[DATA RECORDS]
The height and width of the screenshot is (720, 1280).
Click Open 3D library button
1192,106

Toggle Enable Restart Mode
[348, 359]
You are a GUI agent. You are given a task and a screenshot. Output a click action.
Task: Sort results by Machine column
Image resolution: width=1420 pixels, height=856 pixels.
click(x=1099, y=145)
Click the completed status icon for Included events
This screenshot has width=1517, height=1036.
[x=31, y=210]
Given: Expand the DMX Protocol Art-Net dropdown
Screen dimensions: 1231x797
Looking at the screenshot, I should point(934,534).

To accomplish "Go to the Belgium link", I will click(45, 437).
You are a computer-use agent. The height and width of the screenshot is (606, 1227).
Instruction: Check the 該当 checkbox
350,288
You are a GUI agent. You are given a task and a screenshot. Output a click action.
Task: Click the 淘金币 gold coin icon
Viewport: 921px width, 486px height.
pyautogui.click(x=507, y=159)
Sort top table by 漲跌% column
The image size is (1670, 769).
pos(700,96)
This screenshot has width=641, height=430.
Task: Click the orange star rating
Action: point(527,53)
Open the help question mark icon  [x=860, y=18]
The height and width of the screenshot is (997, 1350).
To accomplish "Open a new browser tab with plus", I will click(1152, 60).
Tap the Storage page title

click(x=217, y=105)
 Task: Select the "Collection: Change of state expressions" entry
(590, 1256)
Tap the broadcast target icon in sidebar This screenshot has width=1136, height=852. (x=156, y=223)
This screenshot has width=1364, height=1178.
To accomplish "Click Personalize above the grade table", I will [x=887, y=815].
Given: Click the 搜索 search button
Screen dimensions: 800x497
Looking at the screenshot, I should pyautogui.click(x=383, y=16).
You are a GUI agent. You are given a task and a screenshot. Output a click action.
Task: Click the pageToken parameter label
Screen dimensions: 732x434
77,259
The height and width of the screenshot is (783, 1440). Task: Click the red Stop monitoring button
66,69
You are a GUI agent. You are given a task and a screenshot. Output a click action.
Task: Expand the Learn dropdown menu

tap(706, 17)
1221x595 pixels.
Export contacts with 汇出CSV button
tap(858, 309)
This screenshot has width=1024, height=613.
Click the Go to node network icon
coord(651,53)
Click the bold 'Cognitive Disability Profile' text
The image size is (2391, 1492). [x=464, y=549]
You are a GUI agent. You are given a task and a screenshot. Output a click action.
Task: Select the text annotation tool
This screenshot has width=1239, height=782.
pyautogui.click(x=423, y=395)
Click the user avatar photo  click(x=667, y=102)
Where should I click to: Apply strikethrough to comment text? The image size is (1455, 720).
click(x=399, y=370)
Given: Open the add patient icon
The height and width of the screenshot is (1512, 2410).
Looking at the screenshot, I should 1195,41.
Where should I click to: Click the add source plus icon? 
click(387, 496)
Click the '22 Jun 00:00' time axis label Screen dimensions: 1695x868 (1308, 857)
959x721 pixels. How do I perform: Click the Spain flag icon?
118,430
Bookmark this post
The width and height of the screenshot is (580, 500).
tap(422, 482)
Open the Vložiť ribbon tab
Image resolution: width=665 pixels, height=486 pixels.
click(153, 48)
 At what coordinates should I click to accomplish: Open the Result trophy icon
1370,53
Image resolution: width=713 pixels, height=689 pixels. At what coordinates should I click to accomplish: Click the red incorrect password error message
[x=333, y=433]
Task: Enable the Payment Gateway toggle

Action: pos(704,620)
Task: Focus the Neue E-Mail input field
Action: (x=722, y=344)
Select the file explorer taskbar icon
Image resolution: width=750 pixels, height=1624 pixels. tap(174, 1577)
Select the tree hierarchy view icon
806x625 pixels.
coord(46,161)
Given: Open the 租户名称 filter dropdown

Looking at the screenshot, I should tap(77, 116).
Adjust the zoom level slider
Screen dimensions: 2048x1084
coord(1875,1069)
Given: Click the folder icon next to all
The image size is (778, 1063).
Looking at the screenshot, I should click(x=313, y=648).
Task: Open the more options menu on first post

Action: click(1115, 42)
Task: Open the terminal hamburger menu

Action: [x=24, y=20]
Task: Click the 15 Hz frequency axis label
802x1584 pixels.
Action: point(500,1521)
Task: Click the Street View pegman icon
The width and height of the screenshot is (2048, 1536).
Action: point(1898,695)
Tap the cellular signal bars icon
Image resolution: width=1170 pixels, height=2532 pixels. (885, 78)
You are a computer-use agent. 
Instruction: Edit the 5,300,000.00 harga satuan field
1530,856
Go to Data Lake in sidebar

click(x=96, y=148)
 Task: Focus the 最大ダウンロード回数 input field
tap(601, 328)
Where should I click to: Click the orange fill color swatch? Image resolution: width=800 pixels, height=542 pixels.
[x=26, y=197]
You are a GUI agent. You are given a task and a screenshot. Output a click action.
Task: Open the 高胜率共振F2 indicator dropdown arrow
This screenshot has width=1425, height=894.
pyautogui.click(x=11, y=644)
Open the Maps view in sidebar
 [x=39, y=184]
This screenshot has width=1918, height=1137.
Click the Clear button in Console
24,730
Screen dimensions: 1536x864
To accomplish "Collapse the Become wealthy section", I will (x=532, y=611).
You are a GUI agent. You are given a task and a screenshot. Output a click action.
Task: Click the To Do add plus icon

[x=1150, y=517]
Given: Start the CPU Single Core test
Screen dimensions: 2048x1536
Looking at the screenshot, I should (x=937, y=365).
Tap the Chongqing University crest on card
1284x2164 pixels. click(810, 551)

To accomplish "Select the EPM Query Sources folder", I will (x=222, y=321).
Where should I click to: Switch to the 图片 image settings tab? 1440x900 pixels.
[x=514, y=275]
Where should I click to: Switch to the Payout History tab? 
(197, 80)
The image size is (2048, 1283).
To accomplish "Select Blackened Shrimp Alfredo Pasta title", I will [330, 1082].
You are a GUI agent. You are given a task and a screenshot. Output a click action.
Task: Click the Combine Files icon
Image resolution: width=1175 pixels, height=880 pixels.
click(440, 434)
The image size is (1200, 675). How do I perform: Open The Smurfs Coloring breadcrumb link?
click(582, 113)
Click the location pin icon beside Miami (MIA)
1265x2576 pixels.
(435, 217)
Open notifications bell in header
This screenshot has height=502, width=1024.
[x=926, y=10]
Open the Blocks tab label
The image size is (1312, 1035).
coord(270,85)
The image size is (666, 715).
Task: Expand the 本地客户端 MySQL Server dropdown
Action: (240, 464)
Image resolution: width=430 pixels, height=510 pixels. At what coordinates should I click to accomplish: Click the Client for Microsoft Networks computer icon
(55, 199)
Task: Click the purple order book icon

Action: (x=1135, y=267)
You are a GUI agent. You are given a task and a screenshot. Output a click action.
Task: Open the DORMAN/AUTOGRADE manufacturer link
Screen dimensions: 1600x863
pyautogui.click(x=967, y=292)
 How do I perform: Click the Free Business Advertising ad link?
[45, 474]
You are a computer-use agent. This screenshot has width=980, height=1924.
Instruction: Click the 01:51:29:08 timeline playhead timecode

[INSTRUCTIONS FOR THE TASK]
Look through the data above. Each line containing the word "folder" needs to be copied.

[ANSWER FOR THIS EXERCISE]
Given: Click the folder icon next to all
To accomplish "Select the EPM Query Sources folder", I will (x=222, y=321).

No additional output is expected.